A proposito di generazioni a confronto, si è registrato un gap generazionale sia nel volley che nel calcio, ossia talenti nell’ultimo lustro se ne sono affacciati pochi in maglia azzurra, favorendo l’arrivo in nazionale di atleti acerbi, alle prime esperienze a livello internazionale, senza aver fatto tanta gavetta. Il tuo parere qual è?
“L’errore che si fa sempre è quello di paragonare il calcio con la pallavolo. Io posso dire che il mio sport è diverso dal calcio che, secondo me, è mosso da alcuni personaggi senza scrupoli come i procuratori che hanno interessi diversi e lontani dal mio modo di intendere lo sport nel vero senso della parola. Nella pallavolo se giochi è perche sei bravo, se giochi male stai subito fuori ed i talenti se arrivano in nazionale, lo hanno meritato, se vengono gettati nella mischia anche a 19 /20 anni vuole dire che sono forti. Giannelli, il palleggiatore della nazionale che di anni ne ha solo 22 anni e che ricopre un ruolo molto delicato, ad esempio, è un fenomeno, un talento assoluto”.
Quanto ti manca la pallavolo?
“Ho smesso sei anni fa a 38 anni e ho preso un’altra strada, ora sono aperto ad esperienze differenti. Certo che seguire la nazionale da bordo campo come opinionista o commentatore in questo momento mi coinvolge tanto, vivo questo mondiale come se fossi un protagonista, come se stessi con i ragazzi e la voglia di mettersi un paio di scarpe e scendere in campo è tanta, ma esiste un tempo per tutto. In futuro non nascondo di voler provare a studiare per diventare allenatore.”

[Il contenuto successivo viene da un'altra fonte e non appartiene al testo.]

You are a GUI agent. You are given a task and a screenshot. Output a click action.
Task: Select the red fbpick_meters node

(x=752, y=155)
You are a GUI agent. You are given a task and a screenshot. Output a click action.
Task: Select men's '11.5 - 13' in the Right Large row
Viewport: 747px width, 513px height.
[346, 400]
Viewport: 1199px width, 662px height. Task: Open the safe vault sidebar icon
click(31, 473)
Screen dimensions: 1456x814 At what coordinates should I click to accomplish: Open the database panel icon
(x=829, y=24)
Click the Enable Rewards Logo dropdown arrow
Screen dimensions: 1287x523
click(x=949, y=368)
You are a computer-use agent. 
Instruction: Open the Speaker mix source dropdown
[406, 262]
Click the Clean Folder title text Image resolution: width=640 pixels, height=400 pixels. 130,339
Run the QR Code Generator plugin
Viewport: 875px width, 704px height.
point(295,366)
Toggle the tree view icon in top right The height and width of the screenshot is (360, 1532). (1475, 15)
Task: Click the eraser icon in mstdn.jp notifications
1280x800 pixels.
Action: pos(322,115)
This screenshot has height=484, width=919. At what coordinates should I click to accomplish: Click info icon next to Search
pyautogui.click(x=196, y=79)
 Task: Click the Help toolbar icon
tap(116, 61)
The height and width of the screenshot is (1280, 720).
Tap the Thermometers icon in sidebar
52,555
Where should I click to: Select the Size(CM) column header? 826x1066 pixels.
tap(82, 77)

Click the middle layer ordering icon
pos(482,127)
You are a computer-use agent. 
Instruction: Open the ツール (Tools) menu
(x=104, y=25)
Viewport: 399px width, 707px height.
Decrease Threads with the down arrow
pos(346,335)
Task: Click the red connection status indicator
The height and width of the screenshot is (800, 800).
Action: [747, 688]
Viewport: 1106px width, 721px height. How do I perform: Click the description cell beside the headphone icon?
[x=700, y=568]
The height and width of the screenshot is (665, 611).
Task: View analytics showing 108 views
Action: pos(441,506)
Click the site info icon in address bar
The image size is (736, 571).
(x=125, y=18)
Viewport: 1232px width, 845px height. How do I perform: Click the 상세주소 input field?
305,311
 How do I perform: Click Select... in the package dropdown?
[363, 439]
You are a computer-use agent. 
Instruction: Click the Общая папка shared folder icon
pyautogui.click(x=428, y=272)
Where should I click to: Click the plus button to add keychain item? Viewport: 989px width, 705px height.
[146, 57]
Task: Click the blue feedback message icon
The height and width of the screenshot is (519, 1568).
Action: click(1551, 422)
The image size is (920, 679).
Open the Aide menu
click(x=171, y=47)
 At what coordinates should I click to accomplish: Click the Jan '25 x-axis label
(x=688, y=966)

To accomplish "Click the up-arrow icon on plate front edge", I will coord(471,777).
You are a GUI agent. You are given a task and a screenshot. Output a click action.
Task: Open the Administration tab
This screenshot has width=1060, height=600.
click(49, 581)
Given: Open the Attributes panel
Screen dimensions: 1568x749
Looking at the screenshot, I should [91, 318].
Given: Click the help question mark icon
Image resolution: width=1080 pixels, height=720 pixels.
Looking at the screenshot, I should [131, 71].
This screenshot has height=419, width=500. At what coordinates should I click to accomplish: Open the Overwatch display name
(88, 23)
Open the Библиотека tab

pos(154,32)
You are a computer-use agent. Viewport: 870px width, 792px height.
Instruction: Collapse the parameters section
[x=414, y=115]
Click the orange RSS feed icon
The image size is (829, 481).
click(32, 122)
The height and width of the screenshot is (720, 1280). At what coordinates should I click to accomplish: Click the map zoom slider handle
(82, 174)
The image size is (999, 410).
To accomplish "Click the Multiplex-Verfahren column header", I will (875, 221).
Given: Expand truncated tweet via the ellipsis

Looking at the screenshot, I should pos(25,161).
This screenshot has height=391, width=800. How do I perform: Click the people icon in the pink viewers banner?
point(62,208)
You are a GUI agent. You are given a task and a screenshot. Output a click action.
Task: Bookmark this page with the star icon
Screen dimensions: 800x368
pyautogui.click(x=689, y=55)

Pare però che nel tuo futuro ci sia una carriera nel mondo dello spettacolo (ha partecipato negli scorsi anni come ospite “A quelli che il calcio”, a “Ballando sotto le stelle”, al reality “Pechino Express”, ha recitato in paio di commedie: “Una vita spericolata” e “ Tu mi nascondi qualcosa” con Rocco Papaleo)….
“Per il momento mi diverto, mi piace la televisione, il piccolo schermo ti da una riconoscibilità immediata, faccio delle ospitate in tv, ho partecipato a dei reality, non lo so se questo sarà il mio futuro, vediamo, al momento vivo alla giornata, per ora mi godo la mia famiglia e i miei cari.”
A proposito com’è il legame con le tue radici? Torni spesso a Mottola?

“Un legame forte. Ti dico solo che sono due anni che da metà giugno sino a metà settembre vengo giù (abita a Cuneo – ndr) a trovare i miei genitori e me li godo. Amo la mia terra, amo la Puglia, sono felice di esser nato in questa regione bellissima anche se questioni annose e dannose come l’Ilva di Taranto mi colpiscono e mi lasciano amarezza ma quando sono fuori parlo sempre bene delle meraviglie della mia terra: il mare di Taranto dall’acqua cristallina, la cucina pugliese una delle più apprezzate al mondo e poi la nostra ospitalità che non ha eguali.”